### Materials provided
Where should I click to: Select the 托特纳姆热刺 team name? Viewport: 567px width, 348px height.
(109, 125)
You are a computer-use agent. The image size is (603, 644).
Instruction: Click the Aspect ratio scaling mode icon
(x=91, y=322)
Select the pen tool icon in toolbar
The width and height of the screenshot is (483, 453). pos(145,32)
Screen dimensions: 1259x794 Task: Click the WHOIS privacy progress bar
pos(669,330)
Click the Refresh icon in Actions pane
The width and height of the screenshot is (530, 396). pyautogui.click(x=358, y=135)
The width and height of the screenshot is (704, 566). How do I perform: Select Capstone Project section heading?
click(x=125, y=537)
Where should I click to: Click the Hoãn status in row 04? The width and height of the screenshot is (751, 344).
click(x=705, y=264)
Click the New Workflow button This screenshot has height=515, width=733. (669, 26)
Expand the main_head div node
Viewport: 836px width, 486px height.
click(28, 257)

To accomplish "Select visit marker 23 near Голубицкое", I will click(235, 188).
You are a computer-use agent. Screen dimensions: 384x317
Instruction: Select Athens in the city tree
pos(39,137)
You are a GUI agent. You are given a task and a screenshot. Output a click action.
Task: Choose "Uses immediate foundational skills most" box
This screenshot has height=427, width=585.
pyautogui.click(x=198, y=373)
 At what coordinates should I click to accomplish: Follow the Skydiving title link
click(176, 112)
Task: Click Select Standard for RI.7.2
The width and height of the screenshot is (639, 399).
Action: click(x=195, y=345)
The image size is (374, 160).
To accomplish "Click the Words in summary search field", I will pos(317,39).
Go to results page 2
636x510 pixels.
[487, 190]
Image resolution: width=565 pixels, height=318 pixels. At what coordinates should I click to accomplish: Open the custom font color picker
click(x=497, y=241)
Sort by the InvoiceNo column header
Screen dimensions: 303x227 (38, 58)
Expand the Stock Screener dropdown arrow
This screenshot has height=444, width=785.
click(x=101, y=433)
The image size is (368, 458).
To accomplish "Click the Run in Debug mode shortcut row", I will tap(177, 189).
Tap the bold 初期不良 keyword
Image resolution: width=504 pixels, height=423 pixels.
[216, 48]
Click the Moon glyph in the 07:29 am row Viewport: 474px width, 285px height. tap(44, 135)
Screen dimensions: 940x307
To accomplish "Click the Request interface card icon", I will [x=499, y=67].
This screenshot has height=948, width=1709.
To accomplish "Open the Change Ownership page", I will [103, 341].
######
_Objective_.
Reproduce all of the data above, substituting "Command" for each occurrence of "Instruction" and leaving everything else unchanged.

_Result for this task_.
Where should I click to: Select the 托特纳姆热刺 team name? Viewport: 567px width, 348px height.
(109, 125)
You are a computer-use agent. The image size is (603, 644).
Command: Click the Aspect ratio scaling mode icon
(x=91, y=322)
Select the pen tool icon in toolbar
The width and height of the screenshot is (483, 453). pos(145,32)
Screen dimensions: 1259x794 Task: Click the WHOIS privacy progress bar
pos(669,330)
Click the Refresh icon in Actions pane
The width and height of the screenshot is (530, 396). pyautogui.click(x=358, y=135)
The width and height of the screenshot is (704, 566). How do I perform: Select Capstone Project section heading?
click(x=125, y=537)
Where should I click to: Click the Hoãn status in row 04? The width and height of the screenshot is (751, 344).
click(x=705, y=264)
Click the New Workflow button This screenshot has height=515, width=733. (669, 26)
Expand the main_head div node
Viewport: 836px width, 486px height.
click(28, 257)

To accomplish "Select visit marker 23 near Голубицкое", I will click(235, 188).
You are a computer-use agent. Screen dimensions: 384x317
Command: Select Athens in the city tree
pos(39,137)
You are a GUI agent. You are given a task and a screenshot. Output a click action.
Task: Choose "Uses immediate foundational skills most" box
This screenshot has height=427, width=585.
pyautogui.click(x=198, y=373)
 At what coordinates should I click to accomplish: Follow the Skydiving title link
click(176, 112)
Task: Click Select Standard for RI.7.2
The width and height of the screenshot is (639, 399).
Action: click(x=195, y=345)
The image size is (374, 160).
To accomplish "Click the Words in summary search field", I will pos(317,39).
Go to results page 2
636x510 pixels.
[487, 190]
Image resolution: width=565 pixels, height=318 pixels. At what coordinates should I click to accomplish: Open the custom font color picker
click(x=497, y=241)
Sort by the InvoiceNo column header
Screen dimensions: 303x227 (38, 58)
Expand the Stock Screener dropdown arrow
This screenshot has height=444, width=785.
click(x=101, y=433)
The image size is (368, 458).
To accomplish "Click the Run in Debug mode shortcut row", I will tap(177, 189).
Tap the bold 初期不良 keyword
Image resolution: width=504 pixels, height=423 pixels.
[216, 48]
Click the Moon glyph in the 07:29 am row Viewport: 474px width, 285px height. tap(44, 135)
Screen dimensions: 940x307
To accomplish "Click the Request interface card icon", I will [x=499, y=67].
This screenshot has height=948, width=1709.
To accomplish "Open the Change Ownership page", I will [103, 341].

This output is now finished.